In this notebook we will use the following scientific library:

- [GDAL](https://www.gdal.org/) is a software library for reading and writing raster and vector geospatial data formats. It includes a collection of programs tailored for geospatial data processing. Most modern GIS systems (such as ArcGIS or QGIS) use GDAL in the background.

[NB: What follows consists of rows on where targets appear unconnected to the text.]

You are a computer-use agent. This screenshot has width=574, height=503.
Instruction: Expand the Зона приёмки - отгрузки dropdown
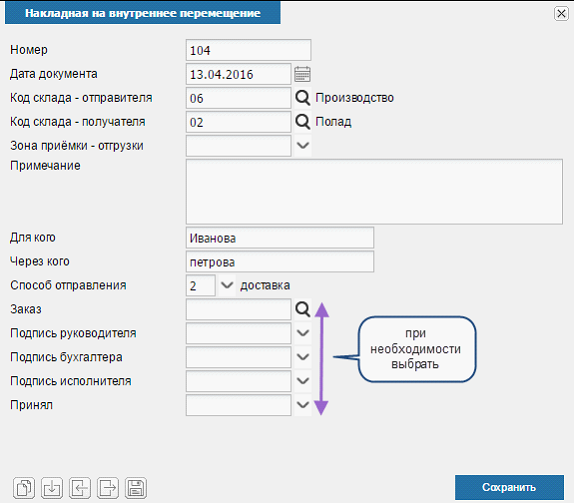coord(303,146)
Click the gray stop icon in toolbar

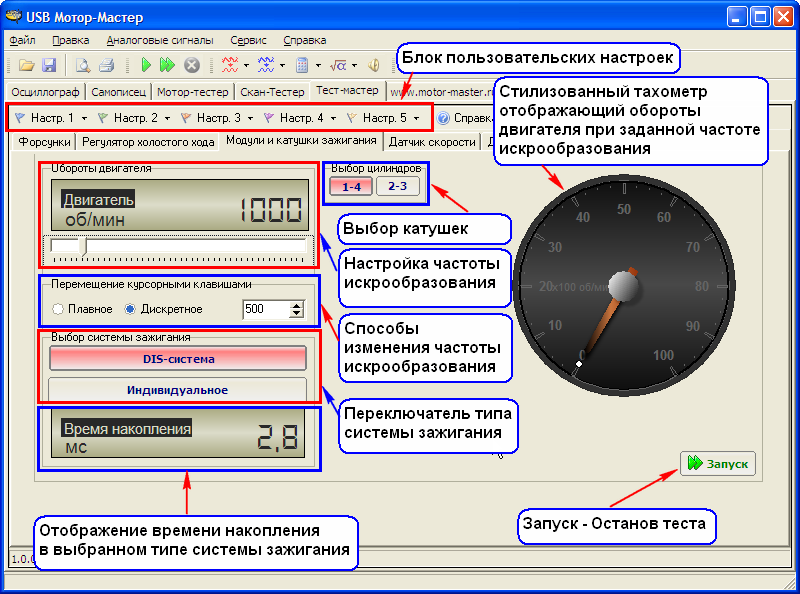191,65
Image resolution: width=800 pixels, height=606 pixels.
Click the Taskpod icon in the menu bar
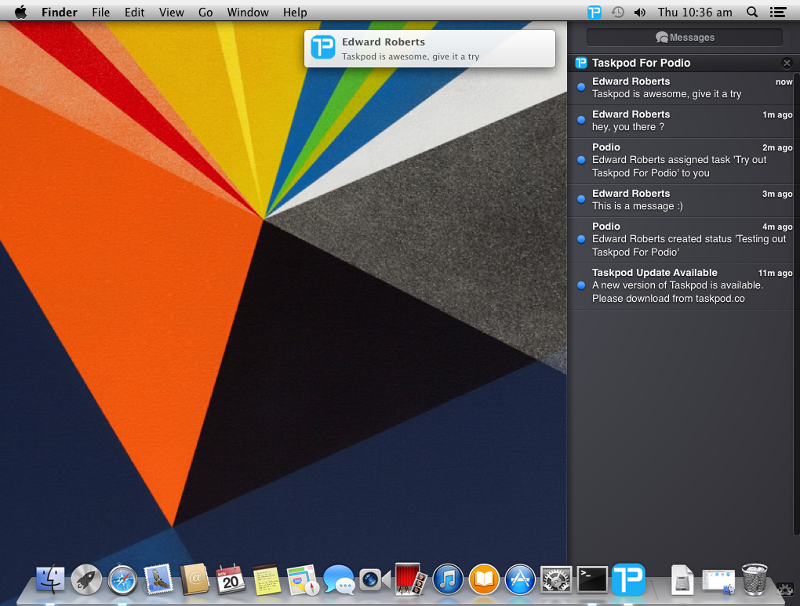[595, 12]
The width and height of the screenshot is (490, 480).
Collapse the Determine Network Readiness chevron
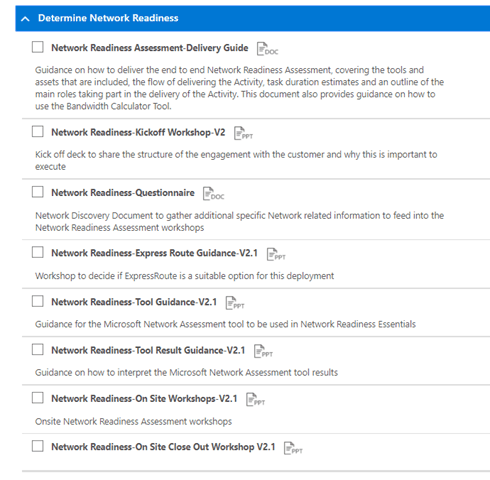point(25,19)
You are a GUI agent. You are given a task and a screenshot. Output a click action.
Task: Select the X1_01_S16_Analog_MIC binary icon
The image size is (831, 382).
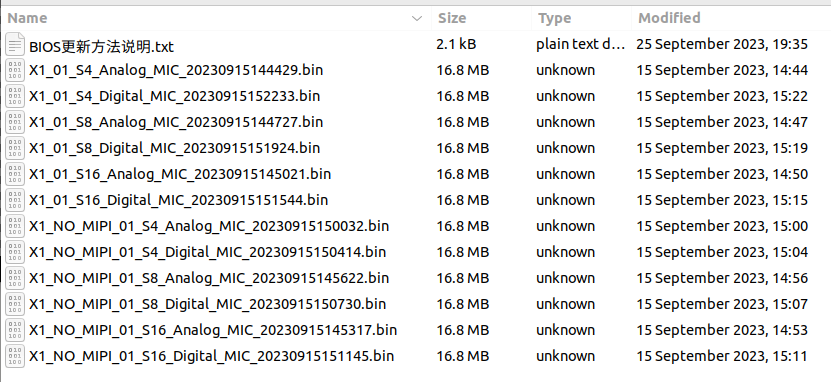click(15, 174)
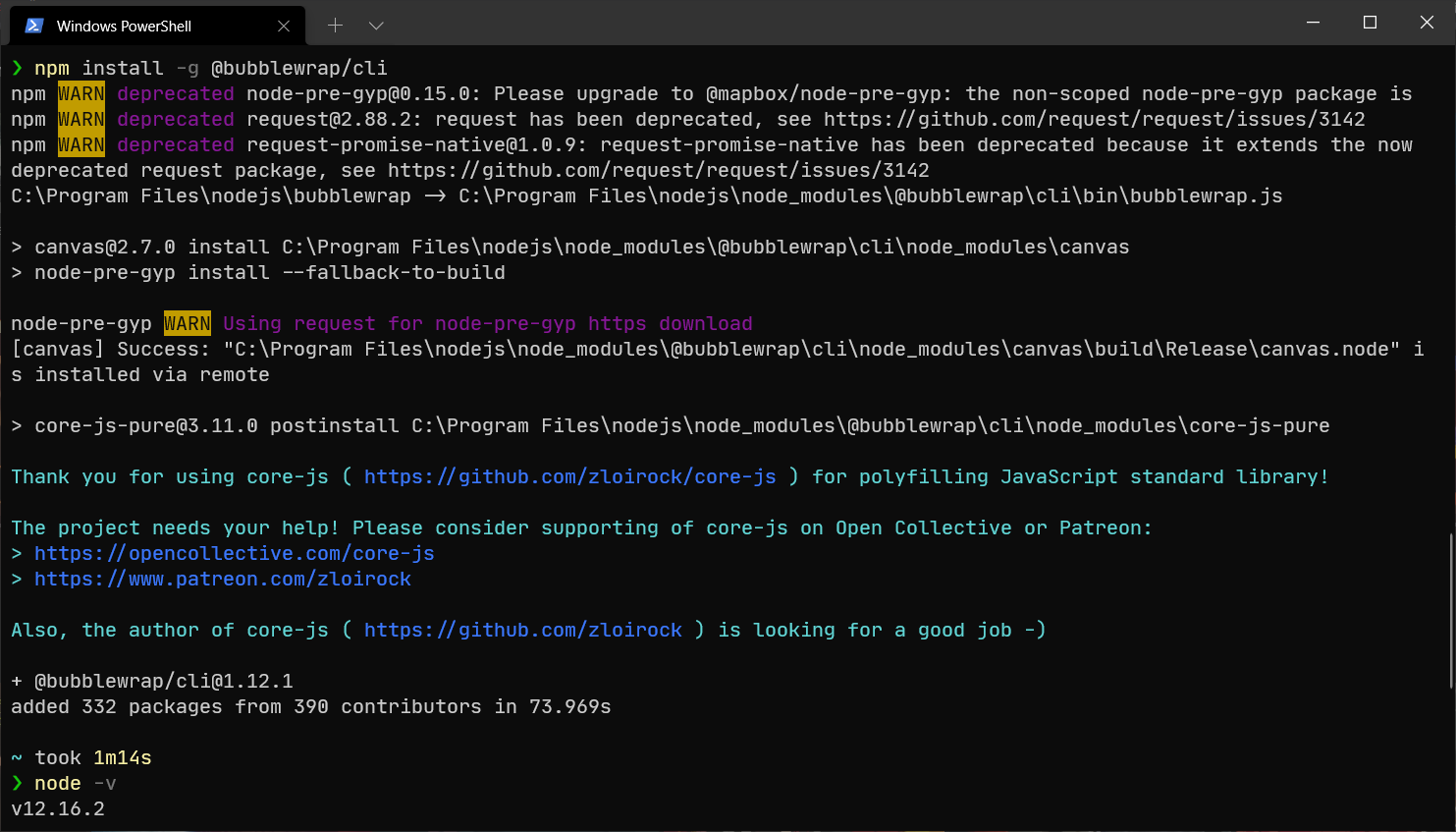This screenshot has width=1456, height=832.
Task: Close the Windows PowerShell tab
Action: pyautogui.click(x=284, y=26)

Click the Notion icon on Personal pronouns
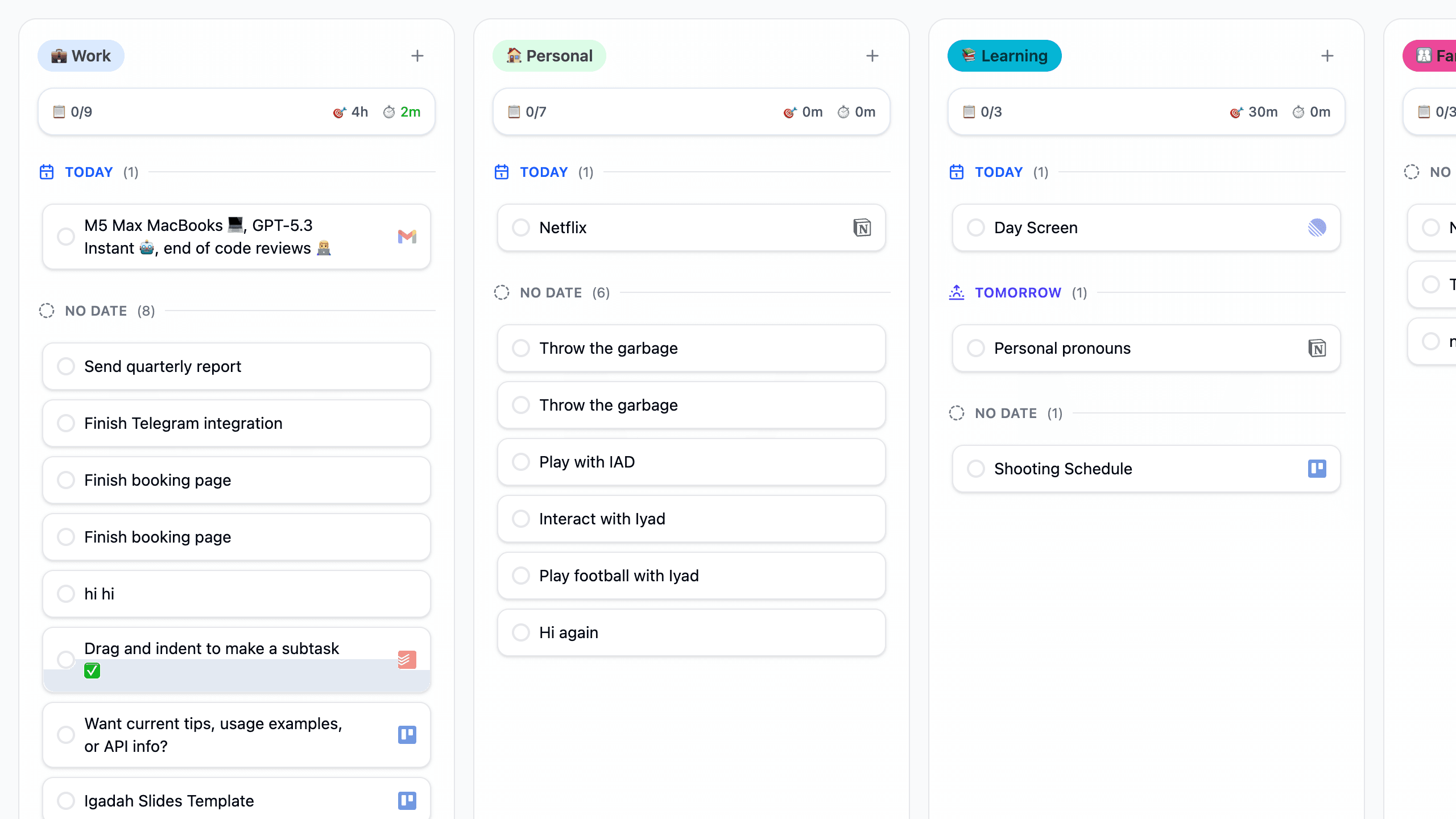[1317, 348]
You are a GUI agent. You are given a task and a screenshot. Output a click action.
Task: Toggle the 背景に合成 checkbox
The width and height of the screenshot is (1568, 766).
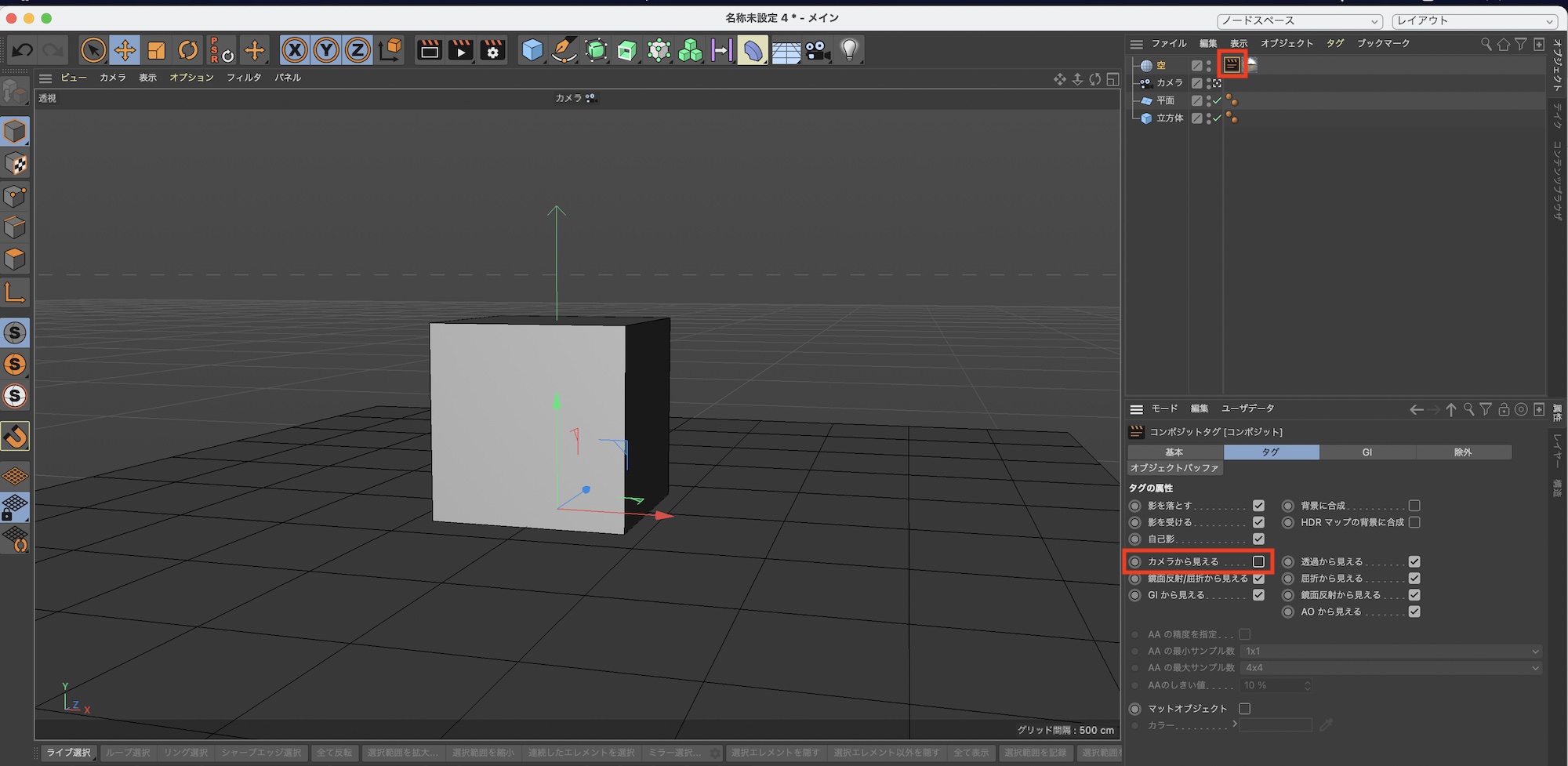click(1414, 506)
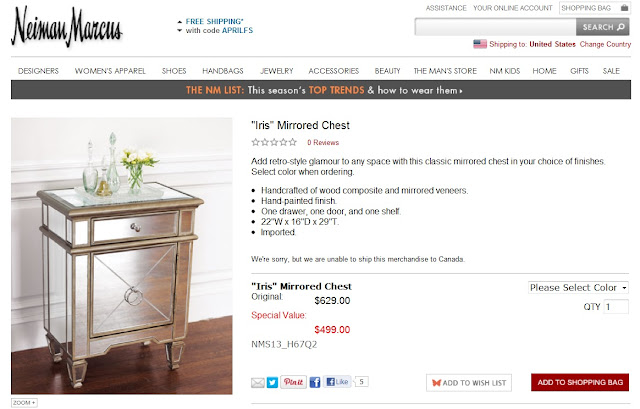Add the chest to wish list
The image size is (640, 409).
coord(469,383)
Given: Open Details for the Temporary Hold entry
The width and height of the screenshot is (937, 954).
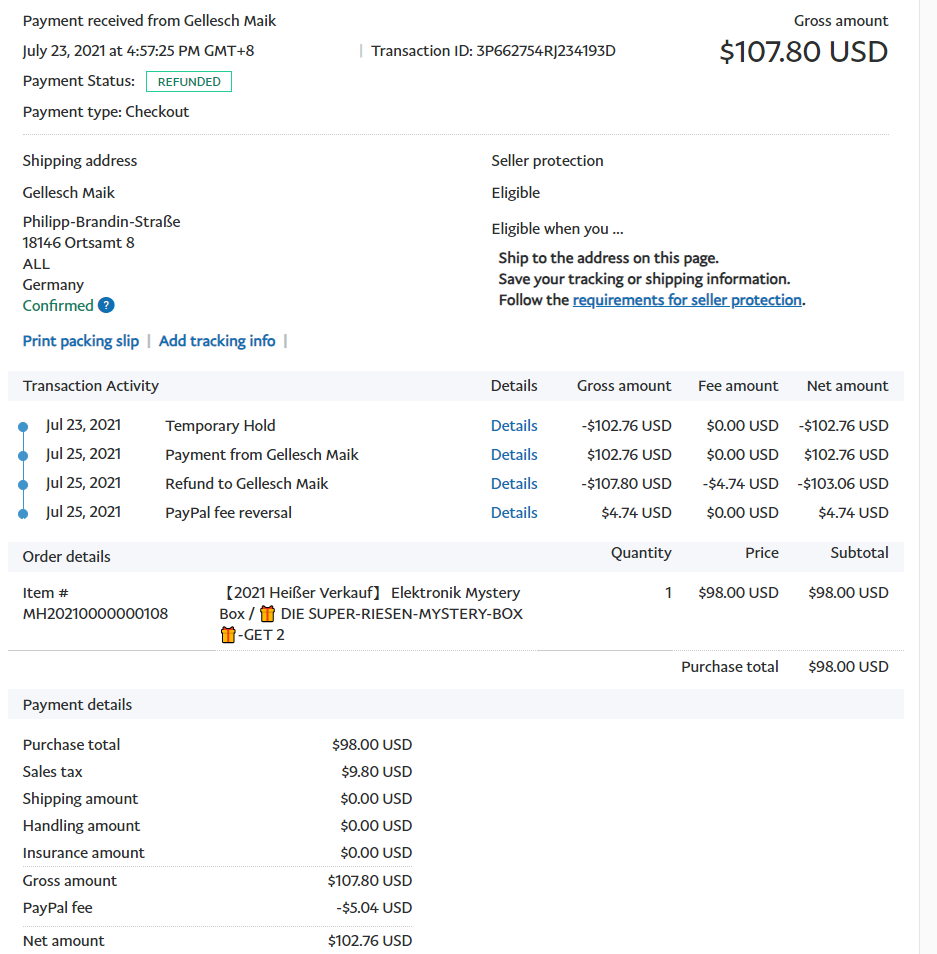Looking at the screenshot, I should tap(514, 426).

**Import the necesssary libraries and modules:**


In [None]:
%%capture
from pathlib import Path
import json # for loads
import shutil

from ipyfilechooser import FileChooser

from osgeo import gdal
from rasterio.warp import transform_bounds

from IPython.display import Markdown
from IPython.display import display
%matplotlib widget

# import matplotlib.patches as patches
import matplotlib.pyplot as plt
plt.rcParams.update({'font.size': 12})

import opensarlab_lib as asfn
asfn.jupytertheme_matplotlib_format()


---
**Write functions to gather and print individual tiff paths:**

In [None]:
def get_tiff_paths(paths):
    tiff_paths = list(paths.parent.rglob(paths.name))    
    tiff_paths.sort()
    return tiff_paths

def print_tiff_paths(tiff_paths):
    print("Tiff paths:")
    for p in tiff_paths:
        print(f"{p}\n")

**Select the directory holding your tiffs**
- Click the `Select` button
- Navigate to your data directory
- Click the `Select` button
- Confirm that the desired path appears in green text
- Click the `Change` button to alter your selection
- *Note: If you used `Prepare_Data_Stack_Hyp3` notebook to generate directory, tiffs should be in `RTC_GAMMA_tiffs` directory.*

In [None]:
fc = FileChooser(Path.cwd())
display(fc)

**Determine the path to the analysis directory containing the tiff directory:**

In [None]:
tiff_dir = Path(fc.selected_path)
analysis_dir = tiff_dir.parent
print(f"analysis_dir: {analysis_dir}\n")

paths = tiff_dir/"*.tif*"
tiff_paths = get_tiff_paths(paths)
print_tiff_paths(tiff_paths)

**Determine the UTM zone for your images.** 

This assumes you have already reprojected multiple UTM projections to a single predominant projection using the `Prepare_Data_Stack_Hyp3` notebook.

In [None]:
utm = asfn.get_projection(str(tiff_paths[0]))
print(f"UTM Zone: {utm}")

**Choose a `.tif` file to generate your shapefile**

In [None]:
try:
    infile = tiff_paths[0]
except:
    raise OSError('Directory that contains your .tif files is empty.')
try:
    suffix = infile.suffix
    if suffix != '.tif':
        raise ValueError(f'File you chose is not a ".tif" file. Pick a valid ".tif" file.')
except:
    raise TypeError(f'{infile} is not a valid path.')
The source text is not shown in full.